### Source records
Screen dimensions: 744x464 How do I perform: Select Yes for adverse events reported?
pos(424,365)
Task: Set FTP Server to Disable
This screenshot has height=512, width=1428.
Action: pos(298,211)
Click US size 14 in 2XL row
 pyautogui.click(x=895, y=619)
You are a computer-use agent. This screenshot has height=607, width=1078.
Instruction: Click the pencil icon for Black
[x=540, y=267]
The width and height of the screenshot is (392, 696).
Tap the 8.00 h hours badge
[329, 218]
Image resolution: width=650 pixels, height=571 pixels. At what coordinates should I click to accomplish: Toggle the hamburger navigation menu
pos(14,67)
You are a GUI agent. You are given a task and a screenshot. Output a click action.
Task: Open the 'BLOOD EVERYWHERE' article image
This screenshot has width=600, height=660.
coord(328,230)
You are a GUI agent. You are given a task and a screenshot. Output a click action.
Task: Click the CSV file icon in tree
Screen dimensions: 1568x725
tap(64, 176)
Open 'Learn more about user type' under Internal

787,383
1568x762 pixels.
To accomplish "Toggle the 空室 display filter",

### Your objective
Write the listing out again, word for word.

### Response to this task
Screen dimensions: 744x464 How do I perform: Select Yes for adverse events reported?
pos(424,365)
Task: Set FTP Server to Disable
This screenshot has height=512, width=1428.
Action: pos(298,211)
Click US size 14 in 2XL row
 pyautogui.click(x=895, y=619)
You are a computer-use agent. This screenshot has height=607, width=1078.
Instruction: Click the pencil icon for Black
[x=540, y=267]
The width and height of the screenshot is (392, 696).
Tap the 8.00 h hours badge
[329, 218]
Image resolution: width=650 pixels, height=571 pixels. At what coordinates should I click to accomplish: Toggle the hamburger navigation menu
pos(14,67)
You are a GUI agent. You are given a task and a screenshot. Output a click action.
Task: Open the 'BLOOD EVERYWHERE' article image
This screenshot has width=600, height=660.
coord(328,230)
You are a GUI agent. You are given a task and a screenshot. Output a click action.
Task: Click the CSV file icon in tree
Screen dimensions: 1568x725
tap(64, 176)
Open 'Learn more about user type' under Internal

787,383
1568x762 pixels.
To accomplish "Toggle the 空室 display filter",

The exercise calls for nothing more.